Stored items:
++++++++++

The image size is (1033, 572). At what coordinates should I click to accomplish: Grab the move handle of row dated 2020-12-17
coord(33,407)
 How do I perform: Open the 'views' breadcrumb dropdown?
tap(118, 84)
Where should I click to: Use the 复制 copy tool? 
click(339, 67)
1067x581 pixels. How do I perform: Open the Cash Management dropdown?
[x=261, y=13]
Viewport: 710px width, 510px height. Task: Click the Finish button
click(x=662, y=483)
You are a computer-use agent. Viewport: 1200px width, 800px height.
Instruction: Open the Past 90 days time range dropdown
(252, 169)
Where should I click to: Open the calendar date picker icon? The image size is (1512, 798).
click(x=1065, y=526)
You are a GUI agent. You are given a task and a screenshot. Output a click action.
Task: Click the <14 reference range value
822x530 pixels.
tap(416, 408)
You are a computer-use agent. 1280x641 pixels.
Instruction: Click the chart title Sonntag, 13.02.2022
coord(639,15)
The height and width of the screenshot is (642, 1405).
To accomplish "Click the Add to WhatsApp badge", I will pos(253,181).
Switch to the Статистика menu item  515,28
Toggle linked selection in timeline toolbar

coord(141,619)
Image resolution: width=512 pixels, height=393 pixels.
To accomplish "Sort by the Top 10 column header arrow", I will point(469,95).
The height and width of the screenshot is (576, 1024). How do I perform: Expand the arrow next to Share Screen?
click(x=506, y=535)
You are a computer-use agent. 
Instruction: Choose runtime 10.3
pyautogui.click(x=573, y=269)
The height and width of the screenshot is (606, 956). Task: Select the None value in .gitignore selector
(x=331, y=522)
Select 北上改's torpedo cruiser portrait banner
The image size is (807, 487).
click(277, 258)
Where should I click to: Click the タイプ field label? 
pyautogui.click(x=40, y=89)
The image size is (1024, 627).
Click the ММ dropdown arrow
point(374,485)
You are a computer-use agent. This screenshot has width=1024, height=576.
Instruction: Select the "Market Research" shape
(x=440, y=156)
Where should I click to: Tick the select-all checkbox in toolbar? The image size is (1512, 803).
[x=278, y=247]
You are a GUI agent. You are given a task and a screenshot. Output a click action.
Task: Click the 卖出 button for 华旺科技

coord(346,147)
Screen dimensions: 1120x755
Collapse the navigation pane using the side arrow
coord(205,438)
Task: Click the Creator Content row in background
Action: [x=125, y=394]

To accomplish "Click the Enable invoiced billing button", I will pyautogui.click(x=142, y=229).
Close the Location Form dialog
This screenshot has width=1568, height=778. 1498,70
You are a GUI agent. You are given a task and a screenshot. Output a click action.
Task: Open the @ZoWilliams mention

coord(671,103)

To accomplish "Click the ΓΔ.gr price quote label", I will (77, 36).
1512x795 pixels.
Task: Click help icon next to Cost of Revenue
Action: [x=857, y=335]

++++++++++

◆ WHAT NEEDS TO BE DONE
Go through the records and show every line with the string "computer" in it.

◆ ANSWER FOR THE TASK
You are a computer-use agent. Viewport: 1200px width, 800px height.
You are a computer-use agent. 1280x641 pixels.
You are a computer-use agent. 
You are a computer-use agent. This screenshot has width=1024, height=576.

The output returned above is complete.